Cuando los sindicatos (controlados por los comunistas) negociaron estos paquetes poco después de la II Guerra Mundial, los ferroviarios eran un tipo muy diferente de trabajadores. Solían entrar en el ferrocarril al dejar el colegio a la edad de trece años y llevaban a cabo tareas manuales peligrosas —manejar máquinas de vapor— durante cuatro décadas. Cuando se jubilaban a los cincuenta y pocos años estaban agotados: padecían frecuentes enfermedades y su esperanza de vida rara vez sobrepasaba diez años más. Una pensión generosa era una demanda mínima razonable y la carga sobre el Estado se toleraba sin dificultad.

Hoy, los conductores del TGV pasan su jornada de trabajo resguardados cómodamente en una cabina con aire acondicionado y lo más parecido que hacen al trabajo manual es pulsar una serie de interruptores eléctricos para activar su maquinaria. En este caso, retirarse antes de los cincuenta y cinco años parece absurdo. Sin duda, es caro: gracias a las provisiones médicas y de otro tipo del Estado del bienestar francés, muy bien pueden llegar a vivir casi noventa años. Esto representa una carga considerable para la economía pública, así como para el presupuesto anual de los ferrocarriles del Estado.

No obstante, la respuesta no es suprimir el principio de unos paquetes de jubilación generosos, la provisión de atención médica y otras prestaciones. Los políticos deben encontrar el valor para insistir (en este caso) en un retraso significativo de la edad de jubilación —y después justificarlo ante sus electores—. Pero esos cambios son impopulares y los políticos de hoy evitan la impopularidad casi a cualquier precio. En gran medida los dilemas y deficiencias del Estado del bienestar son consecuencia de la pusilanimidad política más que de la incoherencia económica.

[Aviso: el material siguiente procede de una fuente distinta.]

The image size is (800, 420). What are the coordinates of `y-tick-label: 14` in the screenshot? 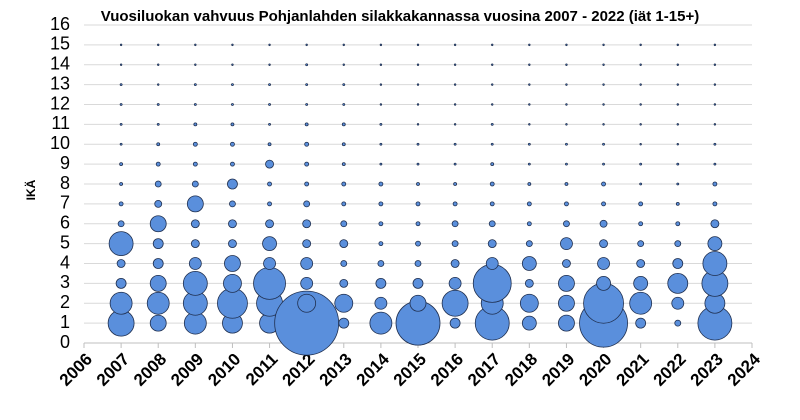 It's located at (60, 64).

Con todo, los problemas que afronta la socialdemocracia son reales. Sin una narración ideológica y desprovista de lo que consideraba el «núcleo» de su base social se ha convertido en una especie de huérfana tras la engañosa euforia a raíz de 1989. Y pocos pueden negar que la política del bienestar, llevada a su extremo, tiene cierto regusto a «¡haz lo que se te dice!»: hubo momentos en la Escandinavia de la posguerra en que el entusiasmo por la eugenesia y la eficiencia social sugería no sólo cierta insensibilidad hacia la historia reciente sino también hacia el natural deseo humano de autonomía e independencia.

Además, como observó en una ocasión Leszek Kolakowski, el Estado del bienestar entraña la protección de la mayoría débil frente a la minoría fuerte y privilegiada. Por razonable que pueda sonar, este principio es implícitamente antidemocrático y potencialmente totalitario. Pero la democracia social nunca ha caído en un gobierno autoritario. ¿Por qué? ¿Acaso las instituciones democráticas mantienen a lo políticos honestos? Lo más probable es que fuera la aplicación, deliberadamente inconsistente, de la lógica del Estado protector lo que preservó su forma democrática.

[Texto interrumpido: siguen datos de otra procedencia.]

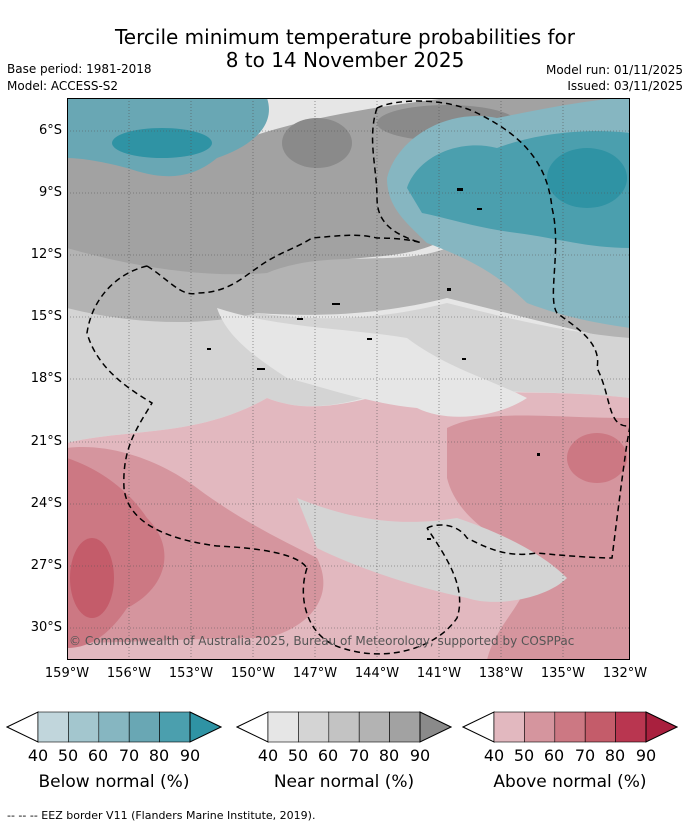 This screenshot has height=827, width=690. I want to click on model-run-label: Model run: 01/11/2025, so click(614, 70).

Por desgracia, el pragmatismo no siempre es una buena política. La mayor virtud de la socialdemocracia de mediados del siglo xx —estar dispuesta a negociar sus convicciones básicas en pro del equilibrio, la tolerancia, la justicia y la libertad— parece ahora más bien una debilidad: falta de temple ante las nuevas circunstancias. Nos resulta difícil mirar más allá de aquellos compromisos y recordar las cualidades que conformaban el pensamiento progresista en sus inicios: lo que el sindicalista de comienzos del siglo XX Édouard Berth denominó «una revuelta del espíritu contra […] un mundo en el que el hombre estaba amenazado por una moral monstruosa y un materialismo metafísico».